I've been working on dyeing cotton lace these days as opposed to rayon. With the rayon lace I have little bottles of dye which I mix with water, very, very simple. Cotton is much more complicated. I have fiber reactive dyes that I have to wear a mask when mixing with water. The water is mixed with urea, and then the things to be dyed have to soak in sodium carbonate or soda ash. I've used this kind of dye to dye lace solid colors before, but this time I'm trying to "paint" them using more than one color, trying to get the same water color effect I get from the rayon dyes.
The first thing I dyed was unbelievably ugly and I didn't know any better than to use something too nice for my first attempt and pretty much ruined a good deal of it. The recipe for the dye solution I used was for colors that were way too dark and they also didn't run into one another, which was one of the things I wanted to do.
So I tinkered with the formula and came up with amounts of dye that work better for my purposes, the original dyes I mixed up I'll use as concentrates and dilute with however much water I want, depending on the exact color I'm trying for. I've been working on this for a couple of weeks with mixed results, some things better than others.
Can you tell I'm fascinated by the gradations of color? Well, if you can't yet, you will before I'm through. I remind myself of the woman in the Alan Alda movie, The Four Seasons. She was played by Sandy Dennis and her big thing was taking giant photographs of vegetables. Slowly. All her friends secretly thought this was inane, but never admitted it to her.
See what I mean? I'm having fun, though.
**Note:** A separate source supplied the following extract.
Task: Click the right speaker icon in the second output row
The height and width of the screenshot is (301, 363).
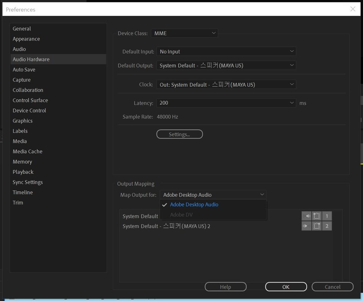Action: (306, 226)
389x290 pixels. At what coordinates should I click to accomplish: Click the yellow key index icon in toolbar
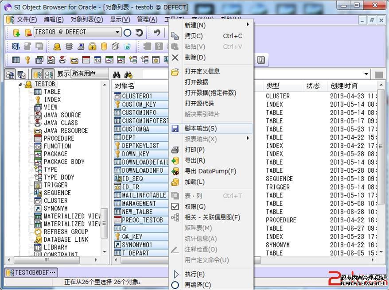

I'll either sell them in my barely started store Twist of Vintage II, or I'll use them for a project or two or three....
Unfortunately, my rubber gloves broke this morning and I look like a Pict, the original blue man (or woman) with blue dye all over my hands.
I added two new items to the store tonight also, one a very elaborate, embellished belt, the other a skirt I upcycled and added hand-dyed lace etc to.
I have a bunch of other things to add, but can't do it all at once. I'm getting to the point where I have too many different projects going at the same time, surprise, surprise. I like variety. As another person wrote in their Etsy profile, I don't have a niche. I like to experiment with different things for the fun of it. But I am surprising myself with my experiments with color, I didn't really know I had an interest in color for it's own sake till now. My yarn dyeing experiments weren't too successful, but now I realize I expected instantaneous results and didn't practice as much as I should have to get a decent result. Now I know.